[Collected data]
☆ ☆ ☆ ☆
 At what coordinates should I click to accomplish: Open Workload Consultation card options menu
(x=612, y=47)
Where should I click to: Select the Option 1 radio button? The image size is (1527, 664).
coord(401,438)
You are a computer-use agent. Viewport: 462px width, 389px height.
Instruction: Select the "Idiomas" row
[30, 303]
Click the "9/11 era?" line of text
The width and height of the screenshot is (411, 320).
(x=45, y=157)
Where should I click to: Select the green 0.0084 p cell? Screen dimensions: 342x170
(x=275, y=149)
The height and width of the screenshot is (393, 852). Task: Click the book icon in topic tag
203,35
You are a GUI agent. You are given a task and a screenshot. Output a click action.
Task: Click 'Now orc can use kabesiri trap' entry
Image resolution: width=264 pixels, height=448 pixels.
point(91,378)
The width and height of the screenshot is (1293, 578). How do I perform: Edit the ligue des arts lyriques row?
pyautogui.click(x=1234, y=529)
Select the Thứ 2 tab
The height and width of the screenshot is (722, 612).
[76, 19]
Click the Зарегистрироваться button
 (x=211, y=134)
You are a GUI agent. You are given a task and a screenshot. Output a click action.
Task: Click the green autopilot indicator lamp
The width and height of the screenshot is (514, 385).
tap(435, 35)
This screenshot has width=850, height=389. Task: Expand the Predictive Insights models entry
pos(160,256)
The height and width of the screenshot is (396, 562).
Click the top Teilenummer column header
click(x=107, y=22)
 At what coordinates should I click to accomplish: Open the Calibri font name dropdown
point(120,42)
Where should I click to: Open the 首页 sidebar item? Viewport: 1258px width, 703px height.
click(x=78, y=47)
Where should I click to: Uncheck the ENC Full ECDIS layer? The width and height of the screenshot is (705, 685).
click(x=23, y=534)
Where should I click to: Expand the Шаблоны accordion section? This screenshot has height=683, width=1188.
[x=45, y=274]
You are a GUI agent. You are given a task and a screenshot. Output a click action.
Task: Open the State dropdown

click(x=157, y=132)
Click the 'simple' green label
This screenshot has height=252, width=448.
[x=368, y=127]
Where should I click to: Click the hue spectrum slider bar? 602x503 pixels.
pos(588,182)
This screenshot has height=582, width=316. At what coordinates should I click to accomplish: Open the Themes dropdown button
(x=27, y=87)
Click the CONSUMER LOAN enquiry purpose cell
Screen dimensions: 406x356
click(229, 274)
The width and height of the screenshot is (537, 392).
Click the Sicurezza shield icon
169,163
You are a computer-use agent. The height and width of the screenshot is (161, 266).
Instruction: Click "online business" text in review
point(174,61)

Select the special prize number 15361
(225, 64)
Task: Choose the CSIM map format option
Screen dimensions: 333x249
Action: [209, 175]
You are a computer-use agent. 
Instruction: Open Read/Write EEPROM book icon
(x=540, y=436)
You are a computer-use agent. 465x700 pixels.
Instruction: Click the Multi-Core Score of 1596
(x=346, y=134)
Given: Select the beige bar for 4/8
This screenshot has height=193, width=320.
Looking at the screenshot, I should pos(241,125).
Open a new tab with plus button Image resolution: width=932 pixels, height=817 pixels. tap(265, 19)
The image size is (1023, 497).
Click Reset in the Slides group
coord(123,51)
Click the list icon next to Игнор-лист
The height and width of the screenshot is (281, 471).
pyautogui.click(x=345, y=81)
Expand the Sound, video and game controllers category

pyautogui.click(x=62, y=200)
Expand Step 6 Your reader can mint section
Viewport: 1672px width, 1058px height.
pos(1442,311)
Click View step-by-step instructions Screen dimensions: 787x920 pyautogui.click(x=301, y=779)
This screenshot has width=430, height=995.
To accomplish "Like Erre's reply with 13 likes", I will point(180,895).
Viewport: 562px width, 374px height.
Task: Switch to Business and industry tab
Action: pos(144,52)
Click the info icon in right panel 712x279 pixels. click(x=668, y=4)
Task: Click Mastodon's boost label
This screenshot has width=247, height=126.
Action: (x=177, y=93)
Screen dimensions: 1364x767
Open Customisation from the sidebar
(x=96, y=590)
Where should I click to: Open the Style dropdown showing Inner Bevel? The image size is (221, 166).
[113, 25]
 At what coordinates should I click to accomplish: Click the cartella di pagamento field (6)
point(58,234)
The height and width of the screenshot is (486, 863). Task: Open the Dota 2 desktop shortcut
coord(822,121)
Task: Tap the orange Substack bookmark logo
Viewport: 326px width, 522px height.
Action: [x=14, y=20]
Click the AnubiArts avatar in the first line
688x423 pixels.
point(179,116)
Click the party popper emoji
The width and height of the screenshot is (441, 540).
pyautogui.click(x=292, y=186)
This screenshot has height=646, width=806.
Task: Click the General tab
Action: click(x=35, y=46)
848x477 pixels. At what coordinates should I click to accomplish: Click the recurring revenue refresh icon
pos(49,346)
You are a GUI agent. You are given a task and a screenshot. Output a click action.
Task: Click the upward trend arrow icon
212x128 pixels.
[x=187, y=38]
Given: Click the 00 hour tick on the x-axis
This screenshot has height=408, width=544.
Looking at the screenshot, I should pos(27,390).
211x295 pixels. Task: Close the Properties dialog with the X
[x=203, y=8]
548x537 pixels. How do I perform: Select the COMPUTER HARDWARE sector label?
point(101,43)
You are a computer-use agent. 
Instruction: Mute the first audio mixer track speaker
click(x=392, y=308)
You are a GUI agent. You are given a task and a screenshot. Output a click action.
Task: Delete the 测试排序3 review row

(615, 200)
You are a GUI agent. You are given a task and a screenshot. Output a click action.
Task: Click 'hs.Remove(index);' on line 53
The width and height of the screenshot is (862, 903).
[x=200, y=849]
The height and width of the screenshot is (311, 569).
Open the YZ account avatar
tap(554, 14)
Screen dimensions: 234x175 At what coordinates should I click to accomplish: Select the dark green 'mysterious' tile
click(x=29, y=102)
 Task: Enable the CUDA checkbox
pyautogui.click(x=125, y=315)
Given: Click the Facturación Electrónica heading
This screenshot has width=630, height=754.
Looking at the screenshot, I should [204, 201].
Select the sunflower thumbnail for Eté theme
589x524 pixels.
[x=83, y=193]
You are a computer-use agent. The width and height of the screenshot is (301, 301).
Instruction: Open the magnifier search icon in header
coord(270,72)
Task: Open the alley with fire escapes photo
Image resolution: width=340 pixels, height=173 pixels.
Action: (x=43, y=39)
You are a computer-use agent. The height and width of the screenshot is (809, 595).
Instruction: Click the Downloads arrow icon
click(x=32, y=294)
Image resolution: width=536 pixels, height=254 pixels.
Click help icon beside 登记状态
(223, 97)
☆ ☆ ☆ ☆
* Work instruction *
Output the records above exactly, from their first line through the line that contains "You are a computer-use agent. Viewport: 462px", and add nothing.

* The answer *
 At what coordinates should I click to accomplish: Open Workload Consultation card options menu
(x=612, y=47)
Where should I click to: Select the Option 1 radio button? The image size is (1527, 664).
coord(401,438)
You are a computer-use agent. Viewport: 462px width, 389px height.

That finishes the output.